§ Text segment
⁂
German government Lufthansa rescue offer reported nearing completion

Berlin - The German government committee tasked with preparing a financial rescue package for the airline Lufthansa, which has been badly hit by the novel coronavirus pandemic, is meeting on Friday, dpa has learned.

The committee, set up under legislation enacted in March for an Economy Stabilization Fund, is preparing an official offer to Lufthansa that is set to include a substantial stake to be held by the German state.
It will then be up to Lufthansa's board and shareholders to decide. Any state aid plan will also have to receive the approval of the European Union competition authorities.
According to details that have emerged from the drawn-out negotiations, the German state will put up some 9 billion euros (10 billion dollars) to rescue the Lufthansa Group, which takes in subsidiaries Austrian, Brussels, Eurowings, Swiss and others, along with Lufthansa Cargo.
In return, the state plans to take a stake of 20 per cent - less than the blocking minority that had been under discussion - as well as two seats on the supervisory board.
Earlier in the talks, Lufthansa chief executive Carsten Spohr held out the possibility of taking the airline, Europe's second largest by passenger numbers, into insolvency proceedings rather than accept state control.
The UFO cabin crew union expressed concern that the rescue package under consideration contained no provisions for guaranteeing the jobs of its members.
Speaking in Frankfurt on Friday, UFO head Nicoley Baublies pointed to how Lufthansa had treated the 1,400 employees of its Germanwings budget subsidiary which is currently being wound up.
⁂
§ Exercise tasks
A – Duplicate the Lufthansa rescue report from "It will then" up to and including "the supervisory board.".
B – List every Lufthansa subsidiary named in the Lufthansa rescue report.

§ Supplied material
⁂
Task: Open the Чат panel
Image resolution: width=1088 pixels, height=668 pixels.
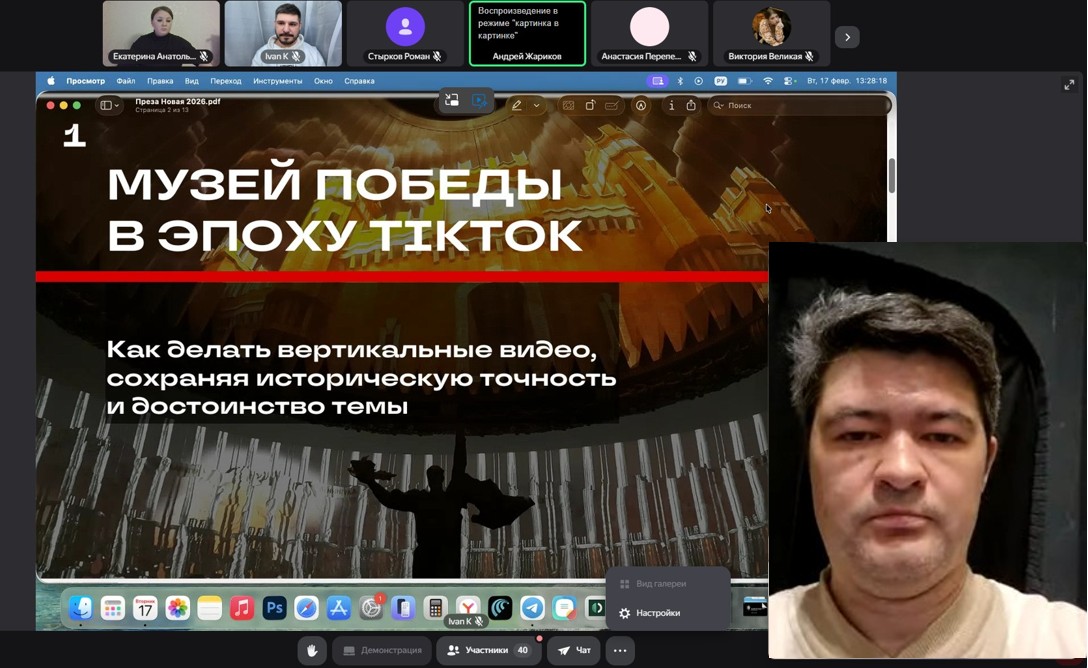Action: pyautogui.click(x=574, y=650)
⁂
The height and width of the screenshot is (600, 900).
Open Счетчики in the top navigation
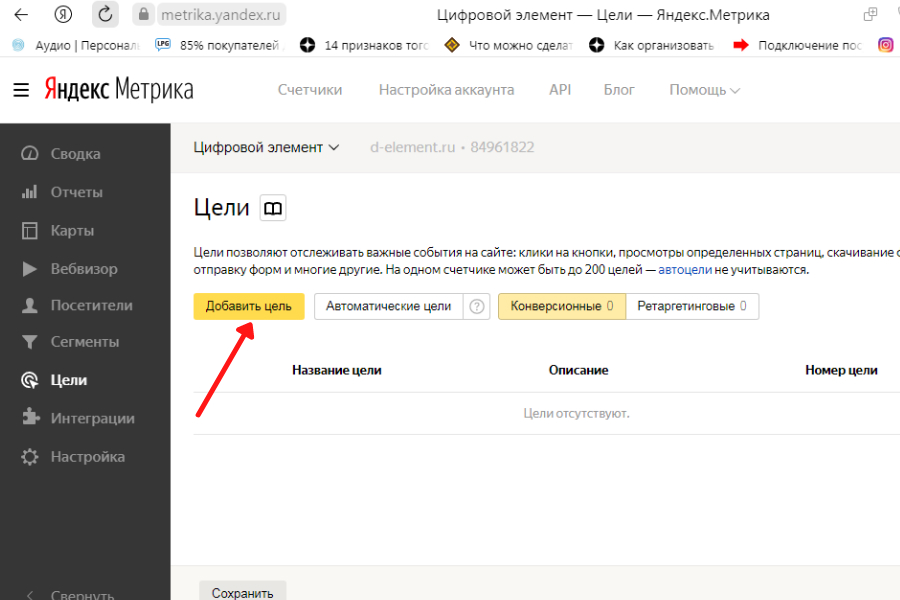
⁂
§ Outputs for the tasks
A –
It will then be up to Lufthansa's board and shareholders to decide. Any state aid plan will also have to receive the approval of the European Union competition authorities.
According to details that have emerged from the drawn-out negotiations, the German state will put up some 9 billion euros (10 billion dollars) to rescue the Lufthansa Group, which takes in subsidiaries Austrian, Brussels, Eurowings, Swiss and others, along with Lufthansa Cargo.
In return, the state plans to take a stake of 20 per cent - less than the blocking minority that had been under discussion - as well as two seats on the supervisory board.

B –
Austrian
Brussels
Eurowings
Swiss
Lufthansa Cargo
Germanwings